▶ DATA IN THIS EXERCISE:
━━━━
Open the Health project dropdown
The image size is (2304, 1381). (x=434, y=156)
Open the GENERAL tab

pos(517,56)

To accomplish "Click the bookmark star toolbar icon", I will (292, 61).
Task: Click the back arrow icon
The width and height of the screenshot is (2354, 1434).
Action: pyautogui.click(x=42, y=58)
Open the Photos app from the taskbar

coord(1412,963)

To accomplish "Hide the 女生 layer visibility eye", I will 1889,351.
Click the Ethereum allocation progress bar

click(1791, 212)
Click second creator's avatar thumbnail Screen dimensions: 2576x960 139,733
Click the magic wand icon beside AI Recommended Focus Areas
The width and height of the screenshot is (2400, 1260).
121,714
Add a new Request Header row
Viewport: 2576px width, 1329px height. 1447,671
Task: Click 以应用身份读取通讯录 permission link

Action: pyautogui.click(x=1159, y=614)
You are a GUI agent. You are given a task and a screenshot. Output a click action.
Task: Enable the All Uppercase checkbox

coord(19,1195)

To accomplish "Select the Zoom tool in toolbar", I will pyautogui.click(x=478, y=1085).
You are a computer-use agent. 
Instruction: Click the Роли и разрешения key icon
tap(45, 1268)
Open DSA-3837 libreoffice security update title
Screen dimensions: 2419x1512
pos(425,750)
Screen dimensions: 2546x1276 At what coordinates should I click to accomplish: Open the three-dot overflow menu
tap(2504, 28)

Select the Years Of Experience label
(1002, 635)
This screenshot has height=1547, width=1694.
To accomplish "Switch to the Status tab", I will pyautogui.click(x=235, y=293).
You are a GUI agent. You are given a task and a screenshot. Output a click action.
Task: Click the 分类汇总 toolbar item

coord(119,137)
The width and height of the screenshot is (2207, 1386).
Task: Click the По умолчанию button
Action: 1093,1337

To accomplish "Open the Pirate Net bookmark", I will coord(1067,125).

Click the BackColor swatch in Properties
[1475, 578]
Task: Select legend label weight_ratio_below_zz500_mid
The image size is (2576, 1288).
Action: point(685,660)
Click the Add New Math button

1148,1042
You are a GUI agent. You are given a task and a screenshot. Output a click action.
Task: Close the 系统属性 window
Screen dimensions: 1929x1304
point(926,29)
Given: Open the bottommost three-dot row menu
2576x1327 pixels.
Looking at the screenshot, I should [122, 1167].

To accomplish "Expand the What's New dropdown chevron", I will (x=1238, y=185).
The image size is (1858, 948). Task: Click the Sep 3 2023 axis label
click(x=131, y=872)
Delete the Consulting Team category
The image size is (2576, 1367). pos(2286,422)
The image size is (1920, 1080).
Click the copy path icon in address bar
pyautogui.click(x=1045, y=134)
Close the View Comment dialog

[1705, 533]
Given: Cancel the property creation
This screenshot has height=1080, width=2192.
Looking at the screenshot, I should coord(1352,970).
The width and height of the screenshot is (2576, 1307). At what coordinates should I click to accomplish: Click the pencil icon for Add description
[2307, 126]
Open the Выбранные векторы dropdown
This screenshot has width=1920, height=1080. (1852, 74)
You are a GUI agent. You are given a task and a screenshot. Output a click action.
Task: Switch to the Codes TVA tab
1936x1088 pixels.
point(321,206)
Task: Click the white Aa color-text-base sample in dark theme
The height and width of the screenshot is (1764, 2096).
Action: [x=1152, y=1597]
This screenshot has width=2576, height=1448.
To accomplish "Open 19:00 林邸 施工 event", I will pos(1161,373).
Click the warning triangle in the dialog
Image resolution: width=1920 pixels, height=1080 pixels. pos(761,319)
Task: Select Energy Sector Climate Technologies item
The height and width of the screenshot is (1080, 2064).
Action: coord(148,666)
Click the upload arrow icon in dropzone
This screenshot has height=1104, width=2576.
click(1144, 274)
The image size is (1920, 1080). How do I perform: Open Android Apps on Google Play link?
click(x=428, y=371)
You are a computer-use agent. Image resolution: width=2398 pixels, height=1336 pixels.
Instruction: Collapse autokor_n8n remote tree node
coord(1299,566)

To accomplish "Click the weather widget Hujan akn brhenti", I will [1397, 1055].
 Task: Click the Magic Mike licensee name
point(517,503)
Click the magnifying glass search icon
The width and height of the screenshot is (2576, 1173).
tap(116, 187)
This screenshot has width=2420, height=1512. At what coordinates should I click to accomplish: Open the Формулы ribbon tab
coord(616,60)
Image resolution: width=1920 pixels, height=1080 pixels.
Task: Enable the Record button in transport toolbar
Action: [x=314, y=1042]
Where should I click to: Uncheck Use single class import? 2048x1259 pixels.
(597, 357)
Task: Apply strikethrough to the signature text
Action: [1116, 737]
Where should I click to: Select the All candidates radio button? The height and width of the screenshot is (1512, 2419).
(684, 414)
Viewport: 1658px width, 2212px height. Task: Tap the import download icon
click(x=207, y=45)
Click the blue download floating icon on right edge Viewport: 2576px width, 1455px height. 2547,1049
━━━━
▶ THE TASK: With "computer" as the search word, count the matching lines in the records and give the number alone.

▶ EXERCISE OUTPUT: 2